Bloomberg administration officials have now twice appeared in front of the City Council to oppose legislation requiring that the city post up-to-date information about traffic crashes and summonses online. In April, the NYPD testified that such a reporting requirement would be a burden on the department and that the public couldn't interpret that kind of information. And last week the DOT argued that it wasn't the right agency to release such information.
But the Bloomberg administration isn't always opposed to tracking and reporting police data. On Monday, the mayor signed into law two bills that will release information about hate crimes and domestic violence. Intros 373 and 393 require the Mayor's Office of Operations to centralize this data on the city's My Neighborhood Statistics website. "The two bills before me today increase transparency," said Bloomberg at the bill signing.
"To not have this information available to the public would mean keeping our residents in the dark," Council Speaker Christine Quinn said of the legislation, according to a DNAinfo report. "Any additional data to help understand and fight both hate crimes and domestic violence will be beneficial to individual neighborhoods and the City as a whole."
With Bloomberg and Quinn squarely on board, both bills flew through the legislative process. They were introduced to the Council on October 13; hearings, votes, and the bill signing took less than a month.
While the specifics differ, the principle behind those bills is the same idea underpinning Intro 370, Council Member Jessica Lappin's bill to release TrafficStat data about the location and cause of traffic crashes and data on traffic enforcement summonses. New Yorkers not only deserve to know about crime in their city, but they should be able to use that information to advocate for change. So why is the administration trying to keep traffic crime information hidden even as it celebrates the release of information about hate crime and domestic violence?

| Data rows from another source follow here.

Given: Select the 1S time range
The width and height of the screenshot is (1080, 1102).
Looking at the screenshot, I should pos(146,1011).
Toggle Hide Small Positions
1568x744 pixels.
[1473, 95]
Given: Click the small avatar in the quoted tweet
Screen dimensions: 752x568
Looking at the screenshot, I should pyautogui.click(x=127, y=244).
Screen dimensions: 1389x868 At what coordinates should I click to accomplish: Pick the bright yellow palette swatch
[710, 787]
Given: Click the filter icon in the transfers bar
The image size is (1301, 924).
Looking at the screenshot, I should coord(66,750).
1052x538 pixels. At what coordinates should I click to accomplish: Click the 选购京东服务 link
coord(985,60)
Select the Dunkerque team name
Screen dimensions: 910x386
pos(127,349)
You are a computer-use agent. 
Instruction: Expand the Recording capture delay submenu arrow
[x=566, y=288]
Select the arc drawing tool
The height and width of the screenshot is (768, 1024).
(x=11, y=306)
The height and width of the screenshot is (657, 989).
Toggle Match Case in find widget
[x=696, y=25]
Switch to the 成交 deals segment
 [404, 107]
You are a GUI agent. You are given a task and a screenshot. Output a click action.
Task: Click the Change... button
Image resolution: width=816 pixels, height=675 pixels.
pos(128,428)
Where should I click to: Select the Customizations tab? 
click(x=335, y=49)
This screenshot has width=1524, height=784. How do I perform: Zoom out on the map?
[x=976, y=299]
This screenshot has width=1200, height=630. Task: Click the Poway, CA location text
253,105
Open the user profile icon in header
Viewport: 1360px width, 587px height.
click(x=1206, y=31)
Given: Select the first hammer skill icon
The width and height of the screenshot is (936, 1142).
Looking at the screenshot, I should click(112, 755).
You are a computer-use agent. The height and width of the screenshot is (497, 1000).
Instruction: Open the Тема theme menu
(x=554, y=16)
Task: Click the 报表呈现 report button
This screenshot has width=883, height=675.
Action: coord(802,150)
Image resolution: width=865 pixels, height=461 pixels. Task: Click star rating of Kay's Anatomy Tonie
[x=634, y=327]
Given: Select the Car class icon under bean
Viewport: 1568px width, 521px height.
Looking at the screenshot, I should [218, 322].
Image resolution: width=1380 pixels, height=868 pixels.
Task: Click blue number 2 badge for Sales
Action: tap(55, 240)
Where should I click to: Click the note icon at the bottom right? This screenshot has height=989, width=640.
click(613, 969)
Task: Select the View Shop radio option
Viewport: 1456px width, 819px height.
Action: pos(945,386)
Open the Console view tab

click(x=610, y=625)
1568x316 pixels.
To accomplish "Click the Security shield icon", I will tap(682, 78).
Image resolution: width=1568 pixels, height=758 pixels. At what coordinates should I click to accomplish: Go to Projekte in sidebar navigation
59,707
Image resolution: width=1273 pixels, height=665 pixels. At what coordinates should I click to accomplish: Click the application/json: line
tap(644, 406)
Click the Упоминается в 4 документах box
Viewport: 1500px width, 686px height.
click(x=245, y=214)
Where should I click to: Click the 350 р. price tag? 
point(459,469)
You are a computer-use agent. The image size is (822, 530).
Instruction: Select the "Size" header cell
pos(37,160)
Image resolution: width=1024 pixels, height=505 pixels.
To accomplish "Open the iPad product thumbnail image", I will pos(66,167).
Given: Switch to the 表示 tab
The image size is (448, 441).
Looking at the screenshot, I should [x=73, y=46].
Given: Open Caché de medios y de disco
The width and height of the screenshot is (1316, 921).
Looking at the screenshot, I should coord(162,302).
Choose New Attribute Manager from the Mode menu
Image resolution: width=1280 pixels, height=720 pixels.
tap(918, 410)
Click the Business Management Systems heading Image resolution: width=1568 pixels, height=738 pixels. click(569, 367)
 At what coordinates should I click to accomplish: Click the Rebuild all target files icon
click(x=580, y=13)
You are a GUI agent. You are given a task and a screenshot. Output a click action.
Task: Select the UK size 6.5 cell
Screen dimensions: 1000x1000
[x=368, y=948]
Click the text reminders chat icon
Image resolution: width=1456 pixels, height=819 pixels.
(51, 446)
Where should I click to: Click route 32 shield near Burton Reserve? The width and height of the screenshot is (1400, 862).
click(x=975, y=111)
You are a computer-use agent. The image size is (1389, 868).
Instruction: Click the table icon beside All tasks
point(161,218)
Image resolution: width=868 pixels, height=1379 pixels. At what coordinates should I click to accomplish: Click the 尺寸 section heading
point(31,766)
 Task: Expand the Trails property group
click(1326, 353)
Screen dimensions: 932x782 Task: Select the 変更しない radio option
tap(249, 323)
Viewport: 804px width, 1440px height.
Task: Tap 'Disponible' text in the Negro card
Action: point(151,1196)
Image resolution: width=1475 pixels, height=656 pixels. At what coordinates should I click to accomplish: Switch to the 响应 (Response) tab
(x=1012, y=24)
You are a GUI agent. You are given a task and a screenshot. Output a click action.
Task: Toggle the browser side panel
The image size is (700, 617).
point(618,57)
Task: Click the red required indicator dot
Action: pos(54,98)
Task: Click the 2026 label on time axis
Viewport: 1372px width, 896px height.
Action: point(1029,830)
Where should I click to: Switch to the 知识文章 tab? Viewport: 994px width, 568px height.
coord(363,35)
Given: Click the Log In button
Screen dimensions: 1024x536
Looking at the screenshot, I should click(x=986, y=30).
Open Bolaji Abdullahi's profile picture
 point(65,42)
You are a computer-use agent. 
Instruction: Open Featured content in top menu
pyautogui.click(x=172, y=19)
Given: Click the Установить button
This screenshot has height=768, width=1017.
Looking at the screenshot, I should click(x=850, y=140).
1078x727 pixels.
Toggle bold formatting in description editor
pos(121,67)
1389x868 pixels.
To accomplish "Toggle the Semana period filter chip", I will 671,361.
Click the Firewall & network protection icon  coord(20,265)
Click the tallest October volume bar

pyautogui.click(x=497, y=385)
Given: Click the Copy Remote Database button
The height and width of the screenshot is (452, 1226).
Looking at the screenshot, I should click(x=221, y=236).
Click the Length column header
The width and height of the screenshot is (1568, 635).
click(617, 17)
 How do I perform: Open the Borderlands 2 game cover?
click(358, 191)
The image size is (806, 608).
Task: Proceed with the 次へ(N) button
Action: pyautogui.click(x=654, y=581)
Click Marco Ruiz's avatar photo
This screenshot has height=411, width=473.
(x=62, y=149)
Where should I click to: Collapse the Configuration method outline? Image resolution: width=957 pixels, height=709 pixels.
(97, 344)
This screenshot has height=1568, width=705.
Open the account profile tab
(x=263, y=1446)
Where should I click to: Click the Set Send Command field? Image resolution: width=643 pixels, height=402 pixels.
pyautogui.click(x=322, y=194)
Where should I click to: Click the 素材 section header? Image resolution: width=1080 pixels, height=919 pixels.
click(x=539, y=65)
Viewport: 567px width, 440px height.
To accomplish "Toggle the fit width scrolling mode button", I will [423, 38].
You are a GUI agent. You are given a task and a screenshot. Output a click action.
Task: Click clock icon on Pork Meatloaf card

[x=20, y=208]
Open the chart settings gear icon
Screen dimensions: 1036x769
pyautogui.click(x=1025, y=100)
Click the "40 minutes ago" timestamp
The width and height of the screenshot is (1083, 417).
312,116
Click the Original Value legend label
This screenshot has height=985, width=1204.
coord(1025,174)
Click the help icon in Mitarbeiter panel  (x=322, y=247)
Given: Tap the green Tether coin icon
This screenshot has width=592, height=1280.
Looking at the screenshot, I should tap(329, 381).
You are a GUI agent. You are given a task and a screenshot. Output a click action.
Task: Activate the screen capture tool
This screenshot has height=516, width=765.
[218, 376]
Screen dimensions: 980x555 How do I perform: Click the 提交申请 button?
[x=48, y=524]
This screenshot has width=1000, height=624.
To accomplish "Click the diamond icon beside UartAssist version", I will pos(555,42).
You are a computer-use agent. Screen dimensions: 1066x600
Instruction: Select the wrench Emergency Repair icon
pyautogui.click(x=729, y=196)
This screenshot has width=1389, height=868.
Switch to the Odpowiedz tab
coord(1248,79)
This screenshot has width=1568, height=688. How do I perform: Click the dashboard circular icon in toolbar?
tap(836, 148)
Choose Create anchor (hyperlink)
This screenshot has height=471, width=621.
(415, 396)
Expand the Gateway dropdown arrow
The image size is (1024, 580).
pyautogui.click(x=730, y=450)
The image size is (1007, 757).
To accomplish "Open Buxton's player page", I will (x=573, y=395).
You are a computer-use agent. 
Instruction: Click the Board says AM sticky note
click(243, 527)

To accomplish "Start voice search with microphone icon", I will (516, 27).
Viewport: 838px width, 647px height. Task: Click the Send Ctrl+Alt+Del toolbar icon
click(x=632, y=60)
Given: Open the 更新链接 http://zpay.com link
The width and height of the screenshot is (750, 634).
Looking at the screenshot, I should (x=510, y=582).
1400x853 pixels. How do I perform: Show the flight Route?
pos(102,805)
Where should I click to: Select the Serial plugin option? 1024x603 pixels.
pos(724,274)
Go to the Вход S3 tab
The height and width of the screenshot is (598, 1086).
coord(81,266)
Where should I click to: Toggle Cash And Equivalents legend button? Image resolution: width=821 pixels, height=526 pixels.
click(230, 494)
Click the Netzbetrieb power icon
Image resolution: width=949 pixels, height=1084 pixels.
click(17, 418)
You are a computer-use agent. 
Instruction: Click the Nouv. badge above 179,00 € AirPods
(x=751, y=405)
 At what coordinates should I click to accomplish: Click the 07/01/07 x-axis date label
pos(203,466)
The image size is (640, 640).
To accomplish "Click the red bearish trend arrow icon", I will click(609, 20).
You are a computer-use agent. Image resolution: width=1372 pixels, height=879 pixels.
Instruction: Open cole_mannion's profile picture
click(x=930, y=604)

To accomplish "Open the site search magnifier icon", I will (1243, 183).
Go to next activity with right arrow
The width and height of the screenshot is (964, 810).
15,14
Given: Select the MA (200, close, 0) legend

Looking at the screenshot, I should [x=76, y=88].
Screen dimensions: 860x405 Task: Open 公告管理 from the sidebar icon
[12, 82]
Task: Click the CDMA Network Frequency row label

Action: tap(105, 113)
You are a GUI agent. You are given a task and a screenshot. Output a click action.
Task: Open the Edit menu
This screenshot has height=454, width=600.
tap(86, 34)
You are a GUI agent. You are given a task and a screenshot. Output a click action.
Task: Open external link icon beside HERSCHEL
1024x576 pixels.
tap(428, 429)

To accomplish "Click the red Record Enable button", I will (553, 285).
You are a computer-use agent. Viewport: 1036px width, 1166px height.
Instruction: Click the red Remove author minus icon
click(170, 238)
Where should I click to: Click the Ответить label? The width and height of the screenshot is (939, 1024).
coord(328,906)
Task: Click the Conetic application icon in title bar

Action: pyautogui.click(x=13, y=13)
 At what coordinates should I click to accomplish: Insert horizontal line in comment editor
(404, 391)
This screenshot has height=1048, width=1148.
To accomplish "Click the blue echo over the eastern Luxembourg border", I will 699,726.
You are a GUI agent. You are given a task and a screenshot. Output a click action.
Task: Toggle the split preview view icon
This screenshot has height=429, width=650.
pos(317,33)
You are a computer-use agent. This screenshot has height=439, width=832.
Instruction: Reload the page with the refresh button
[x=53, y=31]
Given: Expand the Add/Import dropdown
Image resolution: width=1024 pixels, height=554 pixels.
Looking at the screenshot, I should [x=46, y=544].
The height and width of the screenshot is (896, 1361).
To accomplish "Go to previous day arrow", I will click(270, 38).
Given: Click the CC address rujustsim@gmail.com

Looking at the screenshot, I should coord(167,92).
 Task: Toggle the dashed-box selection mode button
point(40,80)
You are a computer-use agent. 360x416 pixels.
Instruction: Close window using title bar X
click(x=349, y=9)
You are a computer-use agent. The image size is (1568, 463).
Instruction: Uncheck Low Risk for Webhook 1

Perhaps the problem is that when it comes to traffic enforcement, the city isn't eager to see sunlight shine on its record.
Take, for example, the recent Daily News exposé of traffic enforcement quotas in Brooklyn's 77th Precinct. Documents portray a directive to issue summonses for six offenses: cell phone use, failure to wear seatbelts, double parking, stopping in a bus stop, tinted windows, and operating trucks off of designated routes. In contrast, the DOT's recent pedestrian safety report found that the top three contributing factors in serious crashes involving pedestrians were driver inattention, failure to yield, and speeding. There's not a lot of overlap between those two lists.
That means that in at least one precinct, the NYPD is not deploying its traffic resources to target offenses that cause the most harm on city streets.
Releasing data on traffic crashes and summonses would greatly increase the transparency of efforts to reduce deadly driving and make it easier to hold NYPD accountable for its performance. But it seems to be the one type of information about neighborhood safety that the Bloomberg administration wants to hide from public view.